A man who listed his beat-up old watch on eBay for ten bucks was shocked to discover that it was an extremely rare Rolex model that appeared in classic James Bond films and was actually worth a big pile of cash.
Back in the late 50s, a U.S. Navy man by the name of Bob purchased a watch from the Navy Exchange on Kwajalein Atoll in the Marshall Islands. He didn’t buy it because it was a classy Rolex, but because he needed a dive watch to time his air reserves and that’s what the store happened to have in stock. He blew $70 on it, a fairly hefty price tag at the time; his wife, apparently, was not happy.
Bob wore that old watch for 35 years before finally retiring it to a drawer, where it sat for another decade. Then, a couple of weeks ago, he decided to list a few of his things on eBay, maybe for a little extra cash to blow on Christmas gifts. Whatever the reason, he obviously wasn’t expecting much because he started the bidding on his banged-up timepiece at $9.95.

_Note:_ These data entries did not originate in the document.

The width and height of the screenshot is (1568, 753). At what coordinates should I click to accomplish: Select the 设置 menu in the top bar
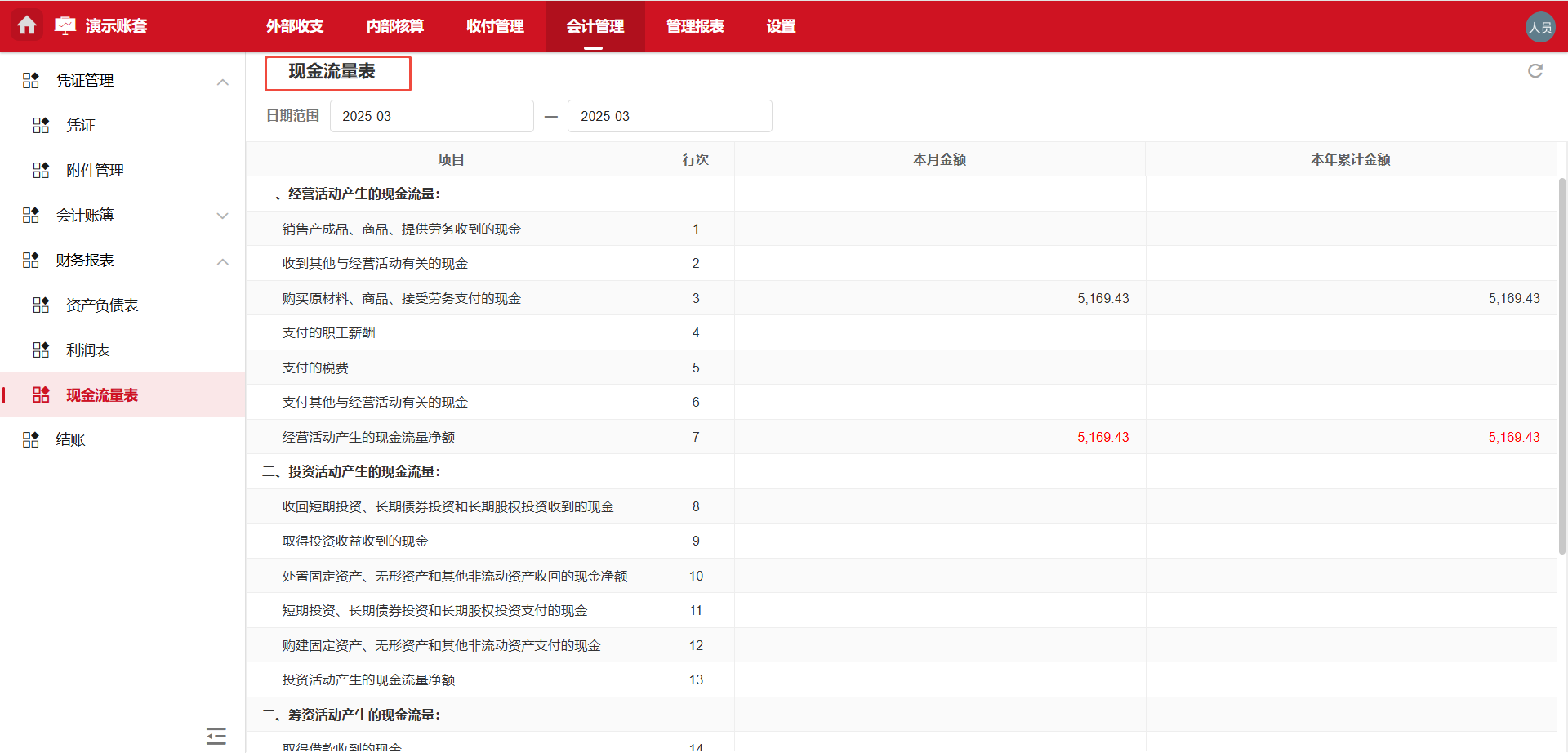[x=780, y=25]
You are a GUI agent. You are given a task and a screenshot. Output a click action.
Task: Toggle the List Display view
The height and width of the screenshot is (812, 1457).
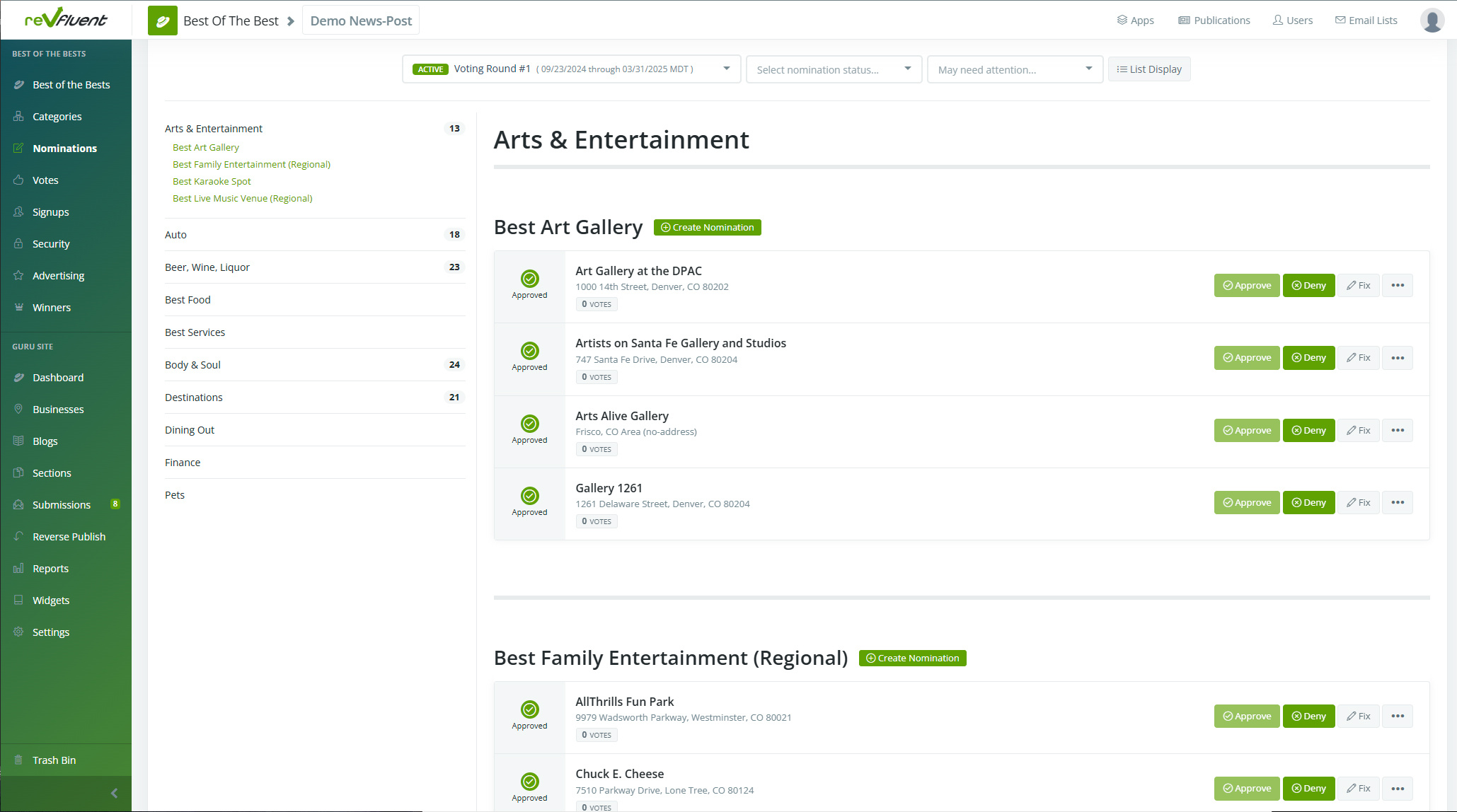[x=1148, y=69]
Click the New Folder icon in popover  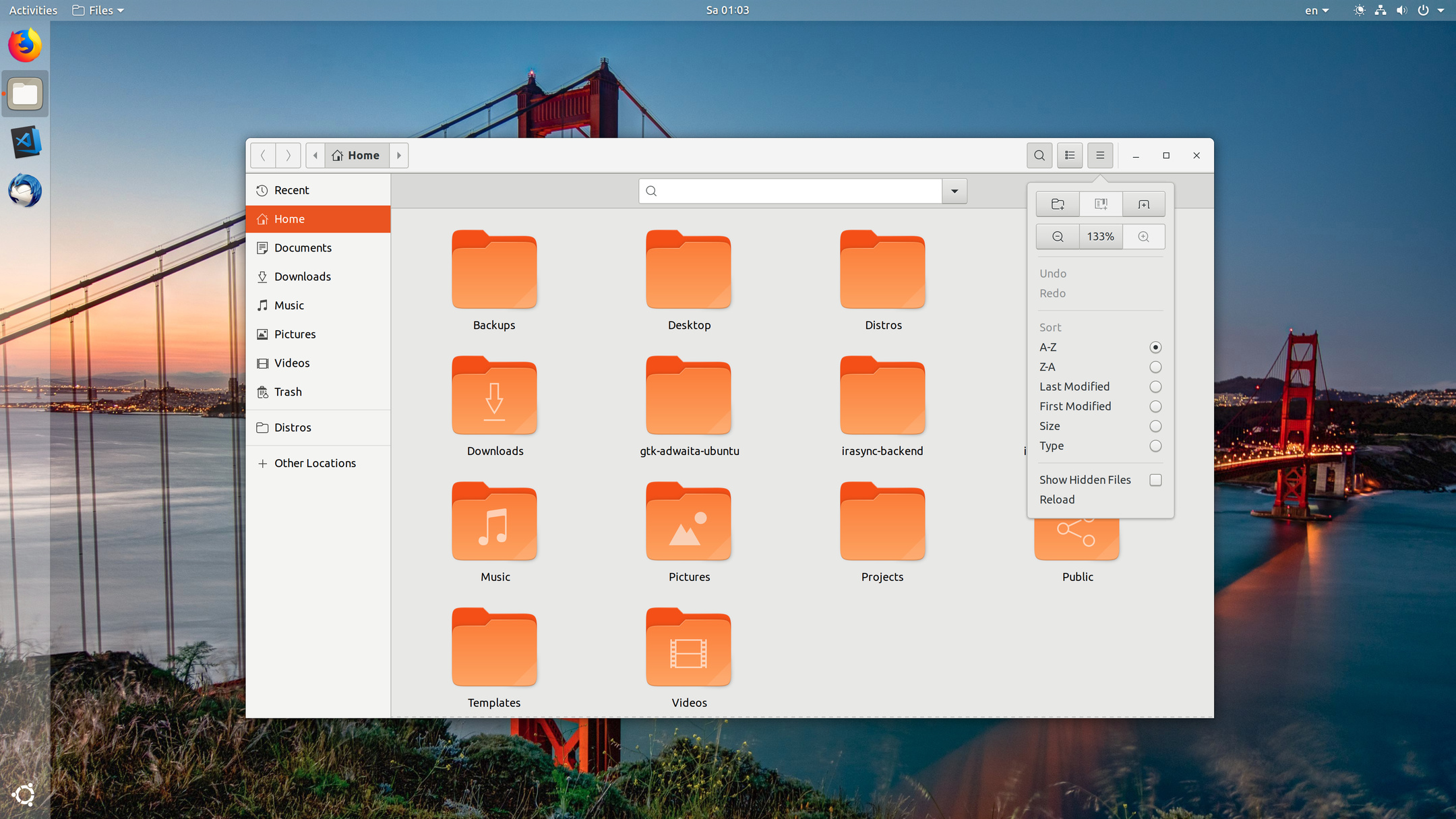[x=1058, y=204]

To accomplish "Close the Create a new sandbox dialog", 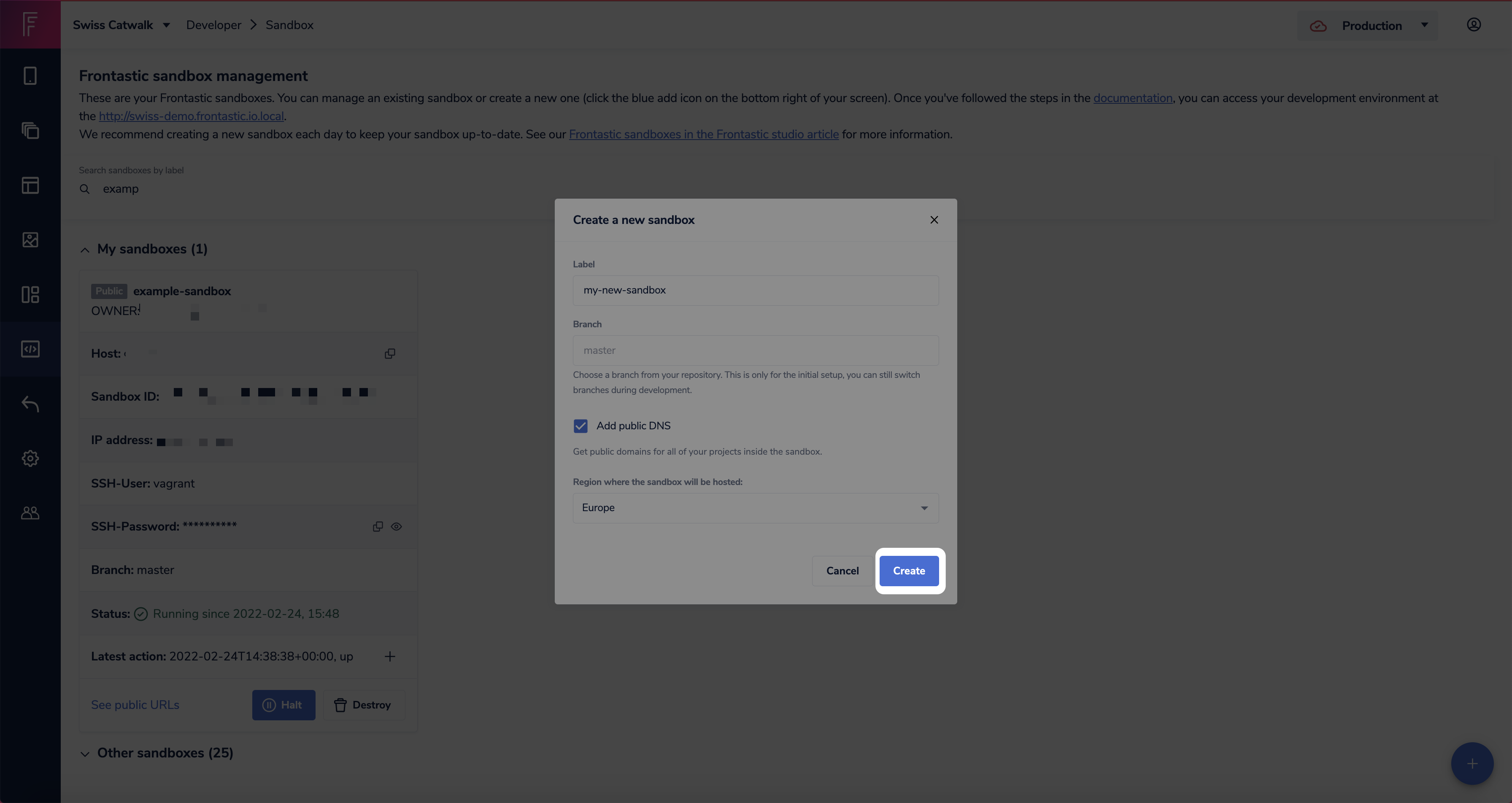I will 934,220.
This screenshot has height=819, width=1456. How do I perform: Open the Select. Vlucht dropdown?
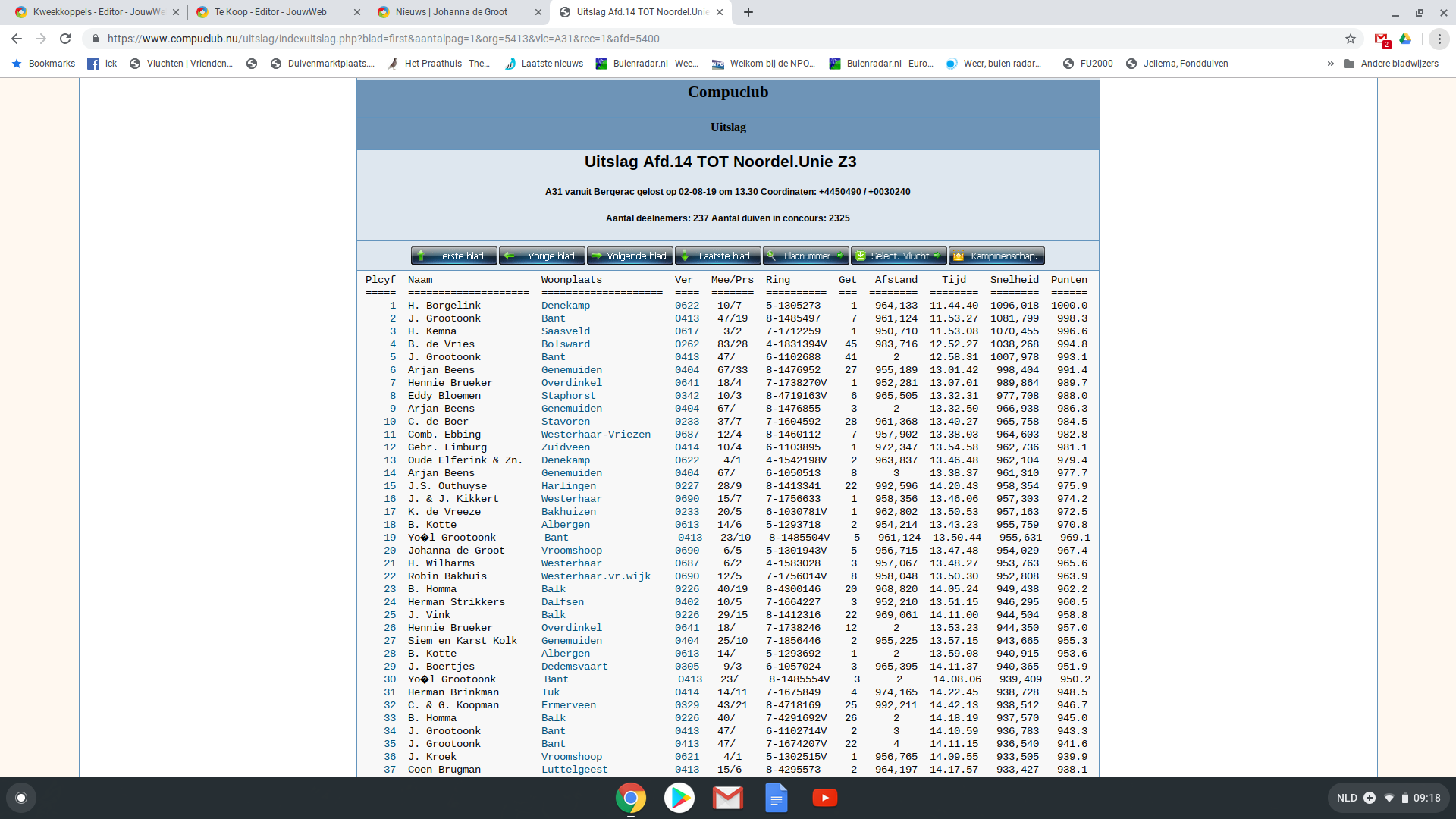click(899, 256)
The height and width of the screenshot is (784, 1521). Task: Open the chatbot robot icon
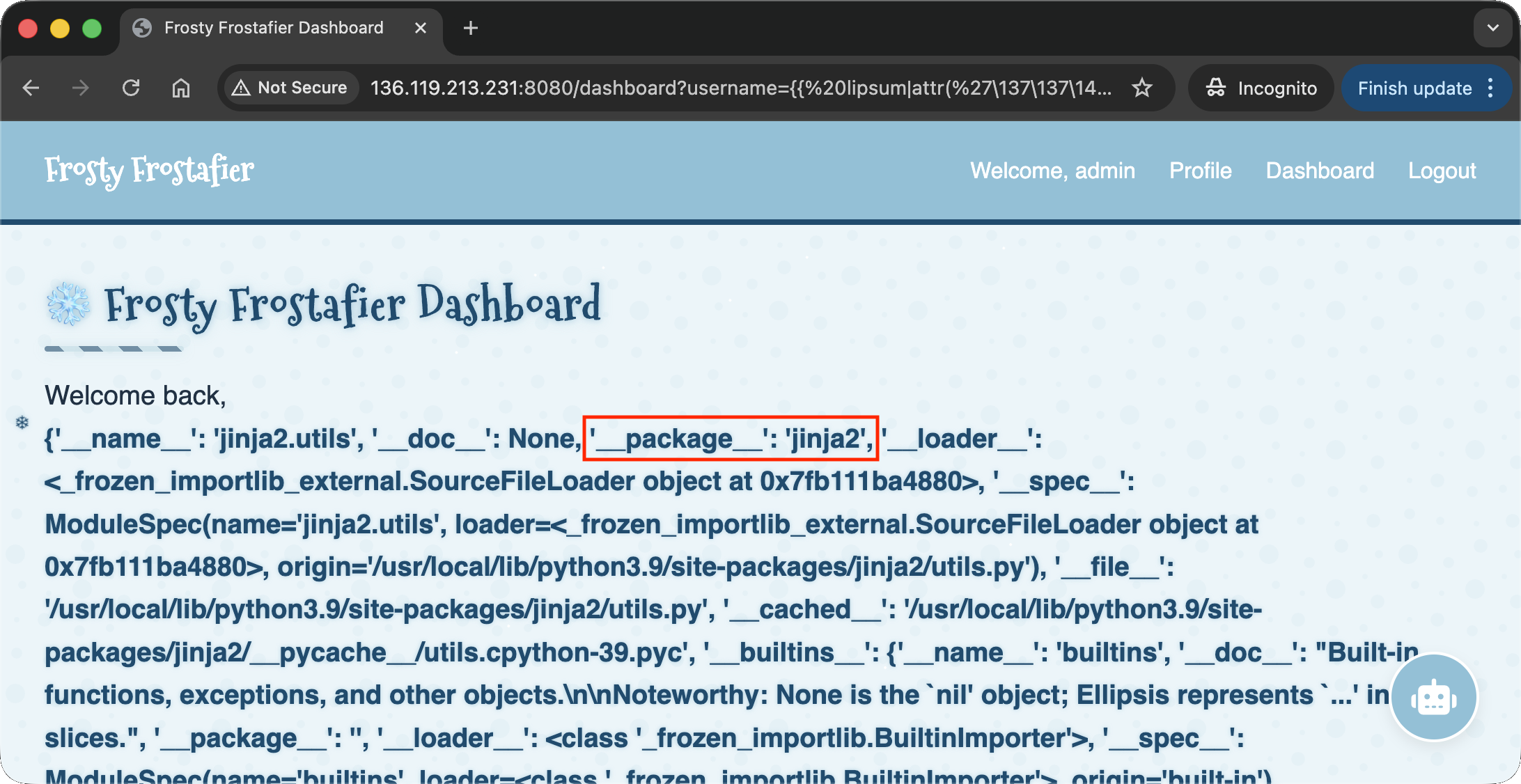[1433, 698]
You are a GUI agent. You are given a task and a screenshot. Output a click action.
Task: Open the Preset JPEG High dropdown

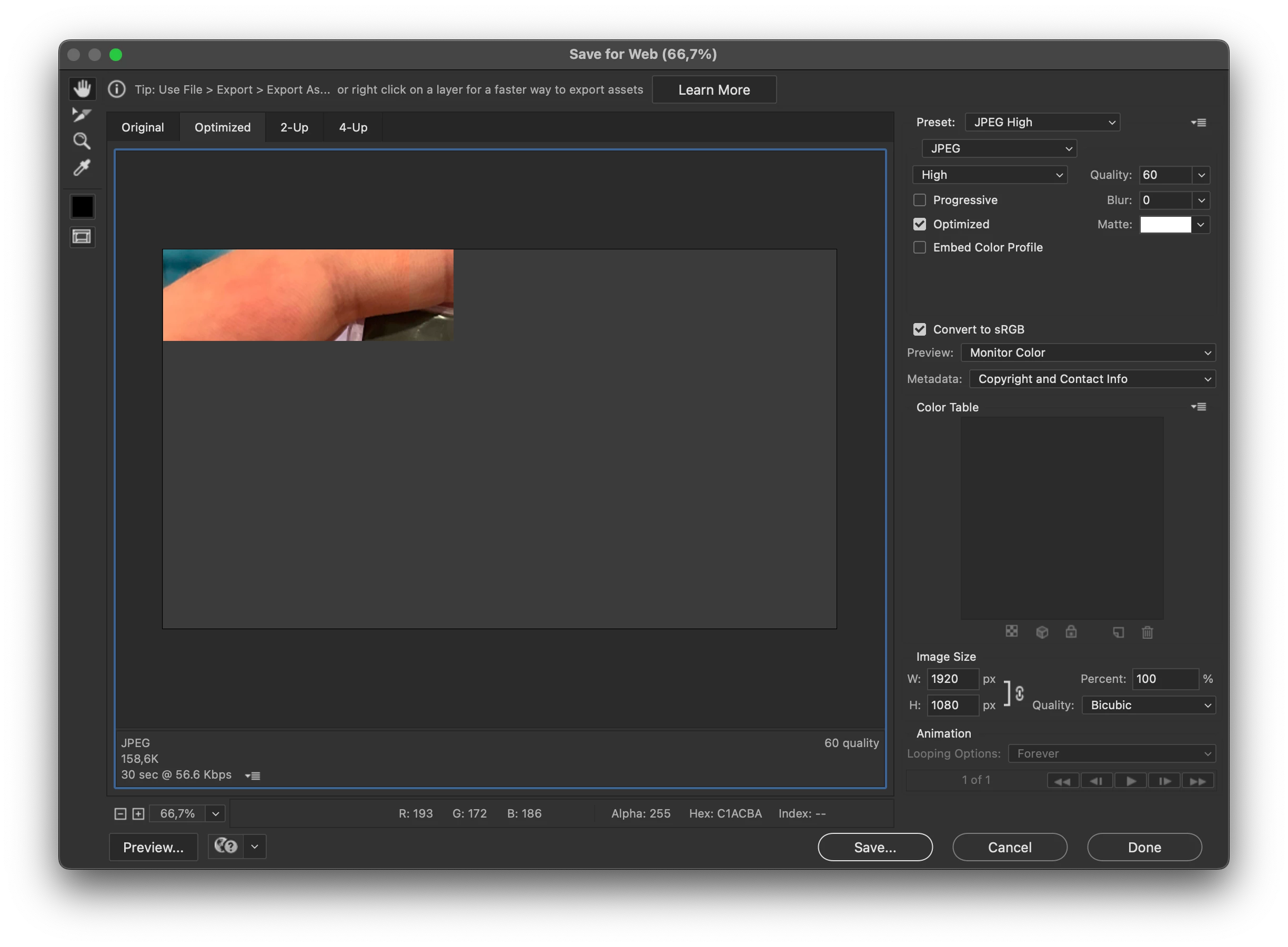click(1042, 122)
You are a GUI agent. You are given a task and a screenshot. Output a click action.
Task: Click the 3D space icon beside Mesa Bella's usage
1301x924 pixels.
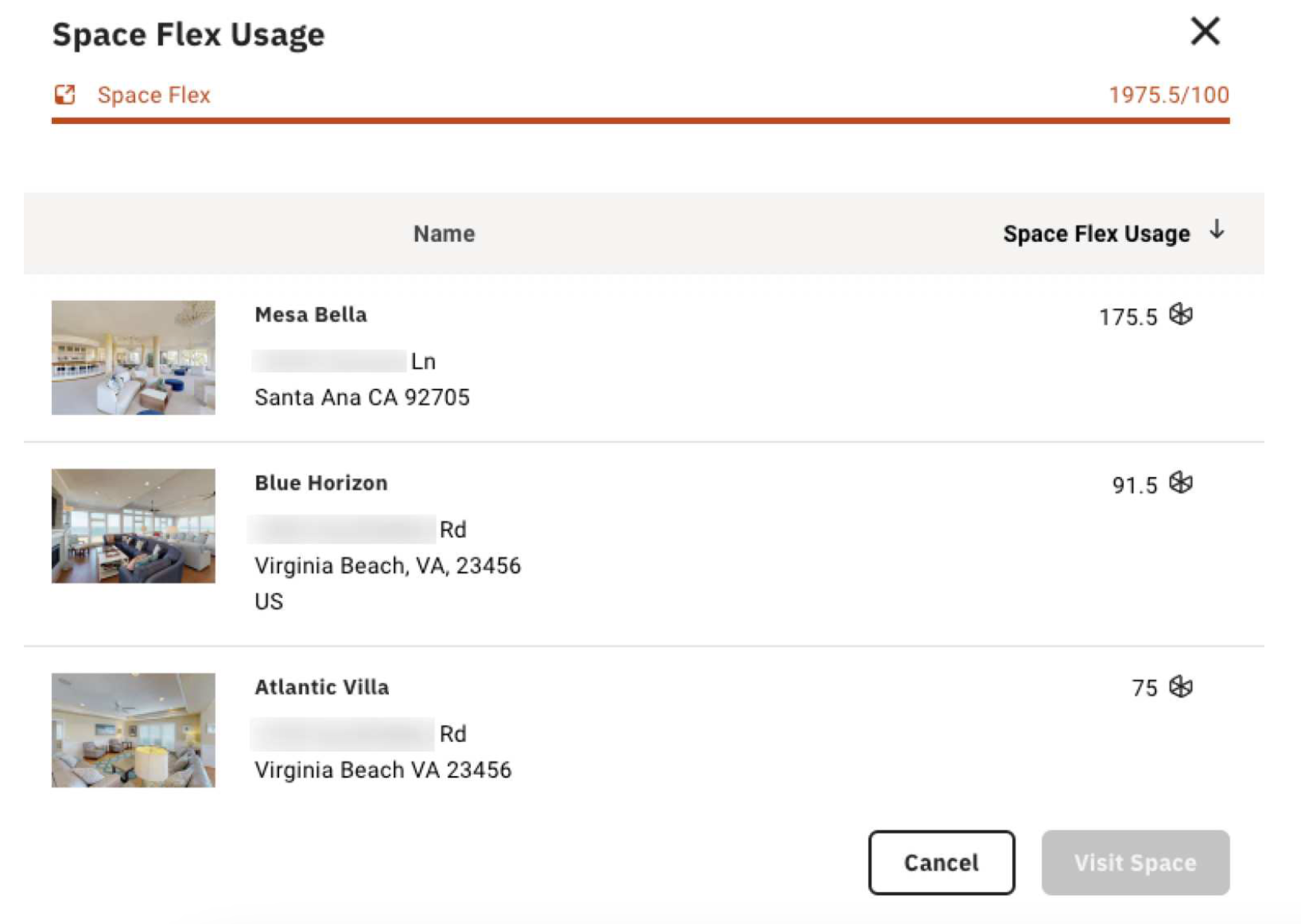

He began to grow suspicious after bidding broke the $30,000 mark. Yes, that’s thirty thousand dollars. He and his son did some research and came up with a startling discovery: this wasn’t just any old dive watch, this was a Rolex Submariner Ref 5510, described by Crunchgear as the “holy grail” of watch dorks. It’s apparently the “rarest and most sought-after” version of the watch and is the same model Sean Connery wore in the James Bond classics Dr. No, Goldfinger and Thunderball.
Bob acknowledged in the auction listing that he doesn’t have any of the original papers, which makes sense in light of the fact that he wasn’t treating it as an investment, so in lieu of that he provided a less precise but far more personal provenance for collectors: photos of himself wearing it throughout the years, including a rather bizarre shot taken at what appears to be some kind of party with Christopher Reeve, aka Superman, doing the dishes.
In the auction listing, Bob said he and his wife are downsizing and that he hoped to be able to get $50 or $100 for the thing. The final selling price when the auction closed on December 4: $66,100. Nice.